This article describes briefly what Virtual Machines are, why they are useful, and compares some VM software for Mac OS X: As web developers, it is often our responsibility to ensure that the websites we build are accessible by users of any common web browser and operating system. Since some browsers are only available on a limited selection of OSes, or behave differently on different OSes, it is impossible to be able to test a website on all browsers with one operating system; In order to test websites frequently, we need to have ready access to a variety of operating systems. Many folk use a secondary machine to run secondary OSes on, or dual-boot their primary computer. However having a mostly-redundant computer sitting by can be expensive, and dual-booting is time-consuming to switch OSes and does not allow you to access tools in your primary OS while testing in the secondary OS. As a result virtual machines are becoming a popular solution. A VM is a computer OS (the guest) running inside of the environment of another OS (the host). The VM software, an application in the host OS synthesizes or virtualizes a hardware environment for the guest OS. Running a VM doesn't require a second physical machine, nor does it require rebooting (like dual-boot). It does use a lot of system resources though, so you'll want a powerful a machine if you use VMs frequently; In particular you'll want a lot of RAM. Now that Apple Mac computers run Intel processors, it has become much easier to write VM software for Mac OS X (where OS X is the host OS). Combined with the ever-increasing specs of computers and ever-lowering price of RAM, VMs on Mac OS X have become a very popular way of enabling ready access to multiple OSes. This article is a brief comparison of some VM software for Mac OS X. Jump straight to the conclusion.
The CandidatesFor Mactels (Apple Macs with Intel processors) with Mac OS X as their primary OS, there are several options available to run VMs;
- VMware Fusion, Proprietary (VMware Inc), USD 40-80
- VirtualBox, Mostly-open Source (Sun Microsystems Inc), Zero-cost
- Q – [kju:] (aka "Q.app" or "kju app"), Free/Open-Source (based on Qemu), Zero-cost
- Parallels Desktop, Proprietary (Parallels Inc), USD 50-80
VMware FusionVMware Fusion is the VM I currently use. It is feature complete, has a good GUI, it is easy to set up new guest VMs, does not consume more resources than necessary and is relatively fast when starting, suspending and restarting VMs. You can get up to 50% off the USD 80 shelf price with coupon codes, rebates, education discounts or combinations of the above. VMware is currently my first choice, but read on...
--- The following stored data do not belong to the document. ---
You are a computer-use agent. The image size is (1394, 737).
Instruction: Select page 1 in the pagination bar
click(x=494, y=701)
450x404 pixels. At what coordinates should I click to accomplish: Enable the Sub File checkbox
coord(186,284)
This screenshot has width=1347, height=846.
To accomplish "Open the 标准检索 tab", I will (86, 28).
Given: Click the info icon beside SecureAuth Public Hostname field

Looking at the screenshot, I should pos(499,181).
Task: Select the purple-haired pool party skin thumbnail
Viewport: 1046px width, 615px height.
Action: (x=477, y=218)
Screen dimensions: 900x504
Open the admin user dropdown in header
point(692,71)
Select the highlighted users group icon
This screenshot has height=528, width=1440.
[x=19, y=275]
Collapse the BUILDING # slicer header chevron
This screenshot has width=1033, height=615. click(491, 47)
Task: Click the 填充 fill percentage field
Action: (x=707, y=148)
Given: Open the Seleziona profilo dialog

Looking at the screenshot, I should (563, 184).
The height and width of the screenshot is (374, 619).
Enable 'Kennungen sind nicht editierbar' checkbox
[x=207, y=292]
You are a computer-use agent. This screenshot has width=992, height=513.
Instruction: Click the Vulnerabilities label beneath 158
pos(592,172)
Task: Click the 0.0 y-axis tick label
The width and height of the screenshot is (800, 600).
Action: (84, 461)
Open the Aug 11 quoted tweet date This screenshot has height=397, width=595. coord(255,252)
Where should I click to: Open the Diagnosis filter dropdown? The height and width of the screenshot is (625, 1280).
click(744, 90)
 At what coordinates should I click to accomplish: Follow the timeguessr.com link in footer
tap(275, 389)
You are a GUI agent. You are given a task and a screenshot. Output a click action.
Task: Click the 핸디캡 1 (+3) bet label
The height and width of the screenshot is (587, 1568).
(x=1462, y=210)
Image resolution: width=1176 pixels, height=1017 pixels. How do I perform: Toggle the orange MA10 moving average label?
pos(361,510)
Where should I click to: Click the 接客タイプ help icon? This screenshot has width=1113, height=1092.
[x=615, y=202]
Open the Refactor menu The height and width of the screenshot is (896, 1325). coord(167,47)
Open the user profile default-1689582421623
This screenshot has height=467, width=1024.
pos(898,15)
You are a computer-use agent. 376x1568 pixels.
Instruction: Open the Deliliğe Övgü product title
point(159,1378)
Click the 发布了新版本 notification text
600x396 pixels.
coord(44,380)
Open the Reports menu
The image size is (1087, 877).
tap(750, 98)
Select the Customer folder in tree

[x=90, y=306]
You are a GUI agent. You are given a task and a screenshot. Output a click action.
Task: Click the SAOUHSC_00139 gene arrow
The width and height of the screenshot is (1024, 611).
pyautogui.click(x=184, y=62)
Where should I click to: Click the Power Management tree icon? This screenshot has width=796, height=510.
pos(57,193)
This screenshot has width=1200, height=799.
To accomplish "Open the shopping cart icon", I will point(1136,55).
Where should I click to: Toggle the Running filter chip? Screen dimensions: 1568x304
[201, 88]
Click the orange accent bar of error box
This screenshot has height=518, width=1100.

VirtualBoxVirtualBox has only just come to my attention, but I am very impressed. It has all the critical features. They aren't all quite as easy to use or as fast as VMware Fusion, but not unbare-ably so; It's quite usable and useful. VirtualBox is definitely my second choice, and will quite likely replace VMware Fusion in the future. If you don't want to spend USD 40 to 80, then it's a no-brainer; go for VirtualBox. VirtualBox has been available for Mac OS X since April 2008, but somehow slipped my radar until last week, August 2008.
Q – [kju:] (aka "Q.app" or "kju app")Q is a lesser-known emulator that I tried almost 2 years ago and found it rather limited in regards to features and somewhat buggy. At that time Parallels was far superior. However since it was very young at that time, I can not reliably comment; I would have to recommend one tries it out and lets me know! The obvious advantage of Q is that you can hack it to bits yourself and add or complete the features you need. Of course you can do that with VirtualBox too, but Sun is less likely to be as friendly towards your contributions as Q and Qemu would be. Of course you also need the skills to do that.
Parallels DesktopParallels had a great business model; Be the first to provide a powerful VM for Mactels and smother the market. They were very successful. With the first stable and fully-functional VM for Mactels Parallels smothered the market and held it alone for several months (possibly more than a year?). However it seems that in rushing to get Parallels out the door quick enough, Parallels acquired a lot of technical debt, which they do not seem to be able to pay off as quickly as they need to. Parallels now is slow, buggy and eats RAM and system resources like an elephant. While it is the most feature-complete, some of it's features are perhaps overkill, and not worth the cost of the resources they consume. Early stable versions of Parallels Desktop 1 are recommendable, but are unsupported missing a number of useful (but not critical) features and near-impossible to locate given the proprietary nature of the software. Parallels is way past it's hey-day; Steer clear and go for VMware Fusion instead, which is the same price or cheaper, more stable, less resource-hungry and almost as feature complete. VMware has managed to fit most of the same features without becoming bloatware.
ConclusionFor most people, VMware Fusion is probably the best choice. If you don't mind a slightly slower or less user friendly VM in exchange for the dollar cost of VMware Fusion, VirtualBox is a great choice; Also consider Q. If you want to hack the VM or are an orthodox Free-Culturista, Q is possibly a good choice; Also consider VirtualBox.